_Work to complete_. Exactly as they appear, set down all the lines of the material.

_Exercise input_.

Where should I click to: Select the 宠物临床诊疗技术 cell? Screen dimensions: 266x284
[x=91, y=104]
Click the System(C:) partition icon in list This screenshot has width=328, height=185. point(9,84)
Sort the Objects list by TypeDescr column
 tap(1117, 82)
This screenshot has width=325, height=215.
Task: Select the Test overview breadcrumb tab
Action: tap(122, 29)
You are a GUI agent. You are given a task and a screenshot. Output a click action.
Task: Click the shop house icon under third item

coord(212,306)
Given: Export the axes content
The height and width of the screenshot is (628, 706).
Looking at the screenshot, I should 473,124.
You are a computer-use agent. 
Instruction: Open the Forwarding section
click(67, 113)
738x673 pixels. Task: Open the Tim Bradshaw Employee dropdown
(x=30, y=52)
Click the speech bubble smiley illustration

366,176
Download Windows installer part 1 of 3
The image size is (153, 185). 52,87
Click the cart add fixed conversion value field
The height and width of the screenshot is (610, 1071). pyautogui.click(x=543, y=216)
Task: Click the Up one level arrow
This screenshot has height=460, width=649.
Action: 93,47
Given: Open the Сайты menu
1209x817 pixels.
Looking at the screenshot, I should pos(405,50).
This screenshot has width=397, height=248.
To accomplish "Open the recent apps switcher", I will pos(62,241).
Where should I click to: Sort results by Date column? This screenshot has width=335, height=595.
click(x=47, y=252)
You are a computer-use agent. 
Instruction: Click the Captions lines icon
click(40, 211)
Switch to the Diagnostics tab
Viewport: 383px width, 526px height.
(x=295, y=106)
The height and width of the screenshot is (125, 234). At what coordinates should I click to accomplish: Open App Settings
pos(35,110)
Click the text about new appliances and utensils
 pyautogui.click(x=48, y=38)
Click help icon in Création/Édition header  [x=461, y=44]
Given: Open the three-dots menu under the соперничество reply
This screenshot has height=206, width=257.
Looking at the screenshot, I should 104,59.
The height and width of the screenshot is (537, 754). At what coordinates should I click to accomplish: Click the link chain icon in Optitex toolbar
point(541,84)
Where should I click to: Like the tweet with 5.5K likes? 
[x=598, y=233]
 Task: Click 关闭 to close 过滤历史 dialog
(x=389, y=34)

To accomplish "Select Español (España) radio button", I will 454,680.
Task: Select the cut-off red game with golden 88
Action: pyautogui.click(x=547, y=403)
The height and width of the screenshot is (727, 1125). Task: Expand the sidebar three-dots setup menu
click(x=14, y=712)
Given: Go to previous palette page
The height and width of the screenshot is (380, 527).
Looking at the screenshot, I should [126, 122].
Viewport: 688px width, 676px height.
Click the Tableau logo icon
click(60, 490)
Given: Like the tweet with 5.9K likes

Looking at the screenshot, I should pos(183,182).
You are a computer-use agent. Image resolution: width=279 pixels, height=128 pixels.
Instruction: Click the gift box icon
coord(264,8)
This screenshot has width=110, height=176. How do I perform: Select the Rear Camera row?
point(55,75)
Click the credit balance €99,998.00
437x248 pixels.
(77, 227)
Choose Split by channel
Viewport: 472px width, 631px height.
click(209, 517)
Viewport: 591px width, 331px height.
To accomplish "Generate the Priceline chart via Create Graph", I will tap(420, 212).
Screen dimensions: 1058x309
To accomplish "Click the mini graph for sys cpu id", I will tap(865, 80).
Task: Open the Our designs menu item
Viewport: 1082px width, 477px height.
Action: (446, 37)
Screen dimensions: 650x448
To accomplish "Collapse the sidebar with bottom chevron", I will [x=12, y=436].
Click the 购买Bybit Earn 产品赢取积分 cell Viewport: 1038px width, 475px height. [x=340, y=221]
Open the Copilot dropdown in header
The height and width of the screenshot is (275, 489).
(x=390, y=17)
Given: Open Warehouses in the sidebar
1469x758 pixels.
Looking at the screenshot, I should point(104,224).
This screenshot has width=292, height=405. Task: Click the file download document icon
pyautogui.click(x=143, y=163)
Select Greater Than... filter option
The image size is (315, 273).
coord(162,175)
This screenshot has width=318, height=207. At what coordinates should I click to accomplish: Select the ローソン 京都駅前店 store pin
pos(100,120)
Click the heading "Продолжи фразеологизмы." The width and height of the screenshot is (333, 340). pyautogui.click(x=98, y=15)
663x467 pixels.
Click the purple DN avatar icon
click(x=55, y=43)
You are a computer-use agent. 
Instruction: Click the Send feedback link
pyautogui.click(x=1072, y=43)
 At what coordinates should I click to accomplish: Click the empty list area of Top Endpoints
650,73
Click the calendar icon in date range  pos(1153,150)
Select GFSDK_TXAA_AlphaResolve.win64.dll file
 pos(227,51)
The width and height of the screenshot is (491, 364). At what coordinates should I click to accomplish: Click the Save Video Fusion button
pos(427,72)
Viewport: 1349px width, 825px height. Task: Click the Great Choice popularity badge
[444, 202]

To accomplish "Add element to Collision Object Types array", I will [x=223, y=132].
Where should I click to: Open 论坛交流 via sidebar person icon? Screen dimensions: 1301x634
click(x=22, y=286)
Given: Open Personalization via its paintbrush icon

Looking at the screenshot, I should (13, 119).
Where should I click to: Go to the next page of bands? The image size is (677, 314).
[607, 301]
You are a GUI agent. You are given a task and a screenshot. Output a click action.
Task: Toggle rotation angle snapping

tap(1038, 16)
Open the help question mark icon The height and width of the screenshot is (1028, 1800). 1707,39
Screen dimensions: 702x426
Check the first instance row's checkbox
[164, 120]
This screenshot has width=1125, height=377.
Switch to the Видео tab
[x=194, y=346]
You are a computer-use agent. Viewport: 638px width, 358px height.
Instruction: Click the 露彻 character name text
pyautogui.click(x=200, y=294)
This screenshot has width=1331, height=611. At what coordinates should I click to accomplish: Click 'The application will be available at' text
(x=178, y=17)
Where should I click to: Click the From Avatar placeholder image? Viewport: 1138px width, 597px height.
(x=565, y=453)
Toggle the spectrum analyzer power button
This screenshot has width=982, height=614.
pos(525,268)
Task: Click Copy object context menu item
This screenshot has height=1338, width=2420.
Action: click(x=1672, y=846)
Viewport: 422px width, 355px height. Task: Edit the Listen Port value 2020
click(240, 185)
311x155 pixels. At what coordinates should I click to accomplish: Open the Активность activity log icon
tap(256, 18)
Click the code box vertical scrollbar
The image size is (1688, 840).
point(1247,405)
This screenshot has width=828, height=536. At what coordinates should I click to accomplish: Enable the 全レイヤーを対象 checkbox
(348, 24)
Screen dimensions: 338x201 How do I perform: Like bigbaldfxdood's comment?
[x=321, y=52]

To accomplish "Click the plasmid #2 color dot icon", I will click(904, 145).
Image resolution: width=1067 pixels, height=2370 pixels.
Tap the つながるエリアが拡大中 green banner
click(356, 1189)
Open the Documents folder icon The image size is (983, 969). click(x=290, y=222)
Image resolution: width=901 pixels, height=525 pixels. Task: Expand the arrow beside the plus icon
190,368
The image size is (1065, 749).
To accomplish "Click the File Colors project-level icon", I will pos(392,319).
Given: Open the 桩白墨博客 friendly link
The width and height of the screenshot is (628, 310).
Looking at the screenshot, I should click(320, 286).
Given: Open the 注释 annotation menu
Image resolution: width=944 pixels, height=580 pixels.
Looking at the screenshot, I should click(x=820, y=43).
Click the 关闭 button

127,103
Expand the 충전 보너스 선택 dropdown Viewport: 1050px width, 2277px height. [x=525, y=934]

_Task response_.
Where should I click to: Select the 宠物临床诊疗技术 cell? Screen dimensions: 266x284
[x=91, y=104]
Click the System(C:) partition icon in list This screenshot has width=328, height=185. point(9,84)
Sort the Objects list by TypeDescr column
 tap(1117, 82)
This screenshot has width=325, height=215.
Task: Select the Test overview breadcrumb tab
Action: tap(122, 29)
You are a GUI agent. You are given a task and a screenshot. Output a click action.
Task: Click the shop house icon under third item

coord(212,306)
Given: Export the axes content
The height and width of the screenshot is (628, 706).
Looking at the screenshot, I should 473,124.
You are a computer-use agent. 
Instruction: Open the Forwarding section
click(67, 113)
738x673 pixels. Task: Open the Tim Bradshaw Employee dropdown
(x=30, y=52)
Click the speech bubble smiley illustration

366,176
Download Windows installer part 1 of 3
The image size is (153, 185). 52,87
Click the cart add fixed conversion value field
The height and width of the screenshot is (610, 1071). pyautogui.click(x=543, y=216)
Task: Click the Up one level arrow
This screenshot has height=460, width=649.
Action: 93,47
Given: Open the Сайты menu
1209x817 pixels.
Looking at the screenshot, I should pos(405,50).
This screenshot has width=397, height=248.
To accomplish "Open the recent apps switcher", I will pos(62,241).
Where should I click to: Sort results by Date column? This screenshot has width=335, height=595.
click(x=47, y=252)
You are a computer-use agent. 
Instruction: Click the Captions lines icon
click(40, 211)
Switch to the Diagnostics tab
Viewport: 383px width, 526px height.
(x=295, y=106)
The height and width of the screenshot is (125, 234). At what coordinates should I click to accomplish: Open App Settings
pos(35,110)
Click the text about new appliances and utensils
 pyautogui.click(x=48, y=38)
Click help icon in Création/Édition header  [x=461, y=44]
Given: Open the three-dots menu under the соперничество reply
This screenshot has height=206, width=257.
Looking at the screenshot, I should 104,59.
The height and width of the screenshot is (537, 754). At what coordinates should I click to accomplish: Click the link chain icon in Optitex toolbar
point(541,84)
Where should I click to: Like the tweet with 5.5K likes? 
[x=598, y=233]
 Task: Click 关闭 to close 过滤历史 dialog
(x=389, y=34)

To accomplish "Select Español (España) radio button", I will 454,680.
Task: Select the cut-off red game with golden 88
Action: pyautogui.click(x=547, y=403)
The height and width of the screenshot is (727, 1125). Task: Expand the sidebar three-dots setup menu
click(x=14, y=712)
Given: Go to previous palette page
The height and width of the screenshot is (380, 527).
Looking at the screenshot, I should [126, 122].
Viewport: 688px width, 676px height.
Click the Tableau logo icon
click(60, 490)
Given: Like the tweet with 5.9K likes

Looking at the screenshot, I should pos(183,182).
You are a computer-use agent. Image resolution: width=279 pixels, height=128 pixels.
Instruction: Click the gift box icon
coord(264,8)
This screenshot has width=110, height=176. How do I perform: Select the Rear Camera row?
point(55,75)
Click the credit balance €99,998.00
437x248 pixels.
(77, 227)
Choose Split by channel
Viewport: 472px width, 631px height.
click(209, 517)
Viewport: 591px width, 331px height.
To accomplish "Generate the Priceline chart via Create Graph", I will tap(420, 212).
Screen dimensions: 1058x309
To accomplish "Click the mini graph for sys cpu id", I will tap(865, 80).
Task: Open the Our designs menu item
Viewport: 1082px width, 477px height.
Action: (446, 37)
Screen dimensions: 650x448
To accomplish "Collapse the sidebar with bottom chevron", I will [x=12, y=436].
Click the 购买Bybit Earn 产品赢取积分 cell Viewport: 1038px width, 475px height. [x=340, y=221]
Open the Copilot dropdown in header
The height and width of the screenshot is (275, 489).
(x=390, y=17)
Given: Open Warehouses in the sidebar
1469x758 pixels.
Looking at the screenshot, I should point(104,224).
This screenshot has width=292, height=405. Task: Click the file download document icon
pyautogui.click(x=143, y=163)
Select Greater Than... filter option
The image size is (315, 273).
coord(162,175)
This screenshot has width=318, height=207. At what coordinates should I click to accomplish: Select the ローソン 京都駅前店 store pin
pos(100,120)
Click the heading "Продолжи фразеологизмы." The width and height of the screenshot is (333, 340). pyautogui.click(x=98, y=15)
663x467 pixels.
Click the purple DN avatar icon
click(x=55, y=43)
You are a computer-use agent. 
Instruction: Click the Send feedback link
pyautogui.click(x=1072, y=43)
 At what coordinates should I click to accomplish: Click the empty list area of Top Endpoints
650,73
Click the calendar icon in date range  pos(1153,150)
Select GFSDK_TXAA_AlphaResolve.win64.dll file
 pos(227,51)
The width and height of the screenshot is (491, 364). At what coordinates should I click to accomplish: Click the Save Video Fusion button
pos(427,72)
Viewport: 1349px width, 825px height. Task: Click the Great Choice popularity badge
[444, 202]

To accomplish "Add element to Collision Object Types array", I will [x=223, y=132].
Where should I click to: Open 论坛交流 via sidebar person icon? Screen dimensions: 1301x634
click(x=22, y=286)
Given: Open Personalization via its paintbrush icon

Looking at the screenshot, I should (13, 119).
Where should I click to: Go to the next page of bands? The image size is (677, 314).
[607, 301]
You are a GUI agent. You are given a task and a screenshot. Output a click action.
Task: Toggle rotation angle snapping

tap(1038, 16)
Open the help question mark icon The height and width of the screenshot is (1028, 1800). 1707,39
Screen dimensions: 702x426
Check the first instance row's checkbox
[164, 120]
This screenshot has width=1125, height=377.
Switch to the Видео tab
[x=194, y=346]
You are a computer-use agent. Viewport: 638px width, 358px height.
Instruction: Click the 露彻 character name text
pyautogui.click(x=200, y=294)
This screenshot has width=1331, height=611. At what coordinates should I click to accomplish: Click 'The application will be available at' text
(x=178, y=17)
Where should I click to: Click the From Avatar placeholder image? Viewport: 1138px width, 597px height.
(x=565, y=453)
Toggle the spectrum analyzer power button
This screenshot has width=982, height=614.
pos(525,268)
Task: Click Copy object context menu item
This screenshot has height=1338, width=2420.
Action: click(x=1672, y=846)
Viewport: 422px width, 355px height. Task: Edit the Listen Port value 2020
click(240, 185)
311x155 pixels. At what coordinates should I click to accomplish: Open the Активность activity log icon
tap(256, 18)
Click the code box vertical scrollbar
The image size is (1688, 840).
point(1247,405)
This screenshot has width=828, height=536. At what coordinates should I click to accomplish: Enable the 全レイヤーを対象 checkbox
(348, 24)
Screen dimensions: 338x201 How do I perform: Like bigbaldfxdood's comment?
[x=321, y=52]

To accomplish "Click the plasmid #2 color dot icon", I will click(904, 145).
Image resolution: width=1067 pixels, height=2370 pixels.
Tap the つながるエリアが拡大中 green banner
click(356, 1189)
Open the Documents folder icon The image size is (983, 969). click(x=290, y=222)
Image resolution: width=901 pixels, height=525 pixels. Task: Expand the arrow beside the plus icon
190,368
The image size is (1065, 749).
To accomplish "Click the File Colors project-level icon", I will pos(392,319).
Given: Open the 桩白墨博客 friendly link
The width and height of the screenshot is (628, 310).
Looking at the screenshot, I should click(320, 286).
Given: Open the 注释 annotation menu
Image resolution: width=944 pixels, height=580 pixels.
Looking at the screenshot, I should click(x=820, y=43).
Click the 关闭 button

127,103
Expand the 충전 보너스 선택 dropdown Viewport: 1050px width, 2277px height. [x=525, y=934]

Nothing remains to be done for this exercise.